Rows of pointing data
— begin —

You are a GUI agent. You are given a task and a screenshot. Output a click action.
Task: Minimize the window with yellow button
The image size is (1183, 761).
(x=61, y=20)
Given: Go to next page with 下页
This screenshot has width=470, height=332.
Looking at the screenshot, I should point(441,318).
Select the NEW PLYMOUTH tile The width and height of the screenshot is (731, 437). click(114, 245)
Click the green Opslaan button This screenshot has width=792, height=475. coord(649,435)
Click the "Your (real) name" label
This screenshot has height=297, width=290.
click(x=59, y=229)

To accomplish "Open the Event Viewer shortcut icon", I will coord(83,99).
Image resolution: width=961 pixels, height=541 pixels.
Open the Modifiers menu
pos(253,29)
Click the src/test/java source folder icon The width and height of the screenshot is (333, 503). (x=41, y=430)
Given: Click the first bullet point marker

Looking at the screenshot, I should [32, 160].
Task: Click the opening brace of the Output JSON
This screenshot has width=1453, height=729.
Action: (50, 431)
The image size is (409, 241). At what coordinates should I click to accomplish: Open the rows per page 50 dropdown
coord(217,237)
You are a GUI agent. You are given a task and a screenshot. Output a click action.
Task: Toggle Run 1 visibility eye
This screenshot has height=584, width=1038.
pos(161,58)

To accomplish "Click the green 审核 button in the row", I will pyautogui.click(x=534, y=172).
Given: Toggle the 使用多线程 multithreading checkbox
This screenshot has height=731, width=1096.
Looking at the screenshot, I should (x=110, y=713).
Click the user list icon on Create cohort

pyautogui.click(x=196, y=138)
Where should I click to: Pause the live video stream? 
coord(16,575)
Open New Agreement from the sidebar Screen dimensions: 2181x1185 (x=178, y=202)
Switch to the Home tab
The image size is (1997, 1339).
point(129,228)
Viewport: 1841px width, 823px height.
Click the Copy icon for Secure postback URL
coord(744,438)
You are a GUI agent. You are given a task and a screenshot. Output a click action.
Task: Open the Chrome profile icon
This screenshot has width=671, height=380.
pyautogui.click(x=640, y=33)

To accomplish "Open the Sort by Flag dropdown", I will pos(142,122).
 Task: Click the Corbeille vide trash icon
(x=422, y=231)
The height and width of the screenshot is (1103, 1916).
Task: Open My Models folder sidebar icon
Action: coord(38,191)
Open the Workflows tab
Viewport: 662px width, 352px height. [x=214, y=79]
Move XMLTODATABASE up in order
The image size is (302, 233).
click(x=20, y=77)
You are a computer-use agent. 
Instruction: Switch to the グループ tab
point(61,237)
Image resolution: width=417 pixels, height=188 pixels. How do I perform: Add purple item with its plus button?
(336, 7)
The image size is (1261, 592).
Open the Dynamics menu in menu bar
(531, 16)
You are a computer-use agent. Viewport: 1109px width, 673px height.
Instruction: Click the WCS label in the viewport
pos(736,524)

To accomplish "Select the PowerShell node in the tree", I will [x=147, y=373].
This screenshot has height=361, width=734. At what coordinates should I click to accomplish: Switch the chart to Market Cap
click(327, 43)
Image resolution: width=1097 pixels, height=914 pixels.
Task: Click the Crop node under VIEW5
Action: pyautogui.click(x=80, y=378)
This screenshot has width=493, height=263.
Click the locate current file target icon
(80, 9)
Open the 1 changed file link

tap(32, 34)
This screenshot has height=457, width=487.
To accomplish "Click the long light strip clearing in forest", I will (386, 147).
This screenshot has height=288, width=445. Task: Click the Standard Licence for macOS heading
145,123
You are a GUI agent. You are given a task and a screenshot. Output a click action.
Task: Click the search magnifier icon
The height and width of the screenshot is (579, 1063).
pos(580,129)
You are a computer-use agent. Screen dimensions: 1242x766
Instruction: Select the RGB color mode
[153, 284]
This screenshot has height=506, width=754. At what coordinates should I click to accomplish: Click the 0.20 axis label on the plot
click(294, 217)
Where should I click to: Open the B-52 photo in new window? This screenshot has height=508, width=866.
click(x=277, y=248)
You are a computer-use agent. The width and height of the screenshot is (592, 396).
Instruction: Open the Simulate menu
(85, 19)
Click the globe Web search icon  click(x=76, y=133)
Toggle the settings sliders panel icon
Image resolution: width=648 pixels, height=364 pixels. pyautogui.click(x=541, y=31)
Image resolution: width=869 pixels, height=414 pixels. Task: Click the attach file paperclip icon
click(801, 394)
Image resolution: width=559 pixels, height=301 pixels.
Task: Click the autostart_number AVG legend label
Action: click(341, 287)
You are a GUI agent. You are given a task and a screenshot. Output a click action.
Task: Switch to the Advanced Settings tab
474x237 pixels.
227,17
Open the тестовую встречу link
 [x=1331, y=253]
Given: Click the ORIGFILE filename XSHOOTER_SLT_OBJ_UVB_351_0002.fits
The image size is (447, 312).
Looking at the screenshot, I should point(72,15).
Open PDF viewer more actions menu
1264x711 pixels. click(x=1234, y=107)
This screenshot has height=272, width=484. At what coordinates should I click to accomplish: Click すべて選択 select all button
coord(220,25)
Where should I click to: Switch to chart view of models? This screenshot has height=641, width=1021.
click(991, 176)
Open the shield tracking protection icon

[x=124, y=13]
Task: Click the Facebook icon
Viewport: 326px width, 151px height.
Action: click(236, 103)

— end —

- Short problem
Locate each line above that contains the string "folder" and copy every such line.

- Result
Click the src/test/java source folder icon The width and height of the screenshot is (333, 503). (x=41, y=430)
Task: Open My Models folder sidebar icon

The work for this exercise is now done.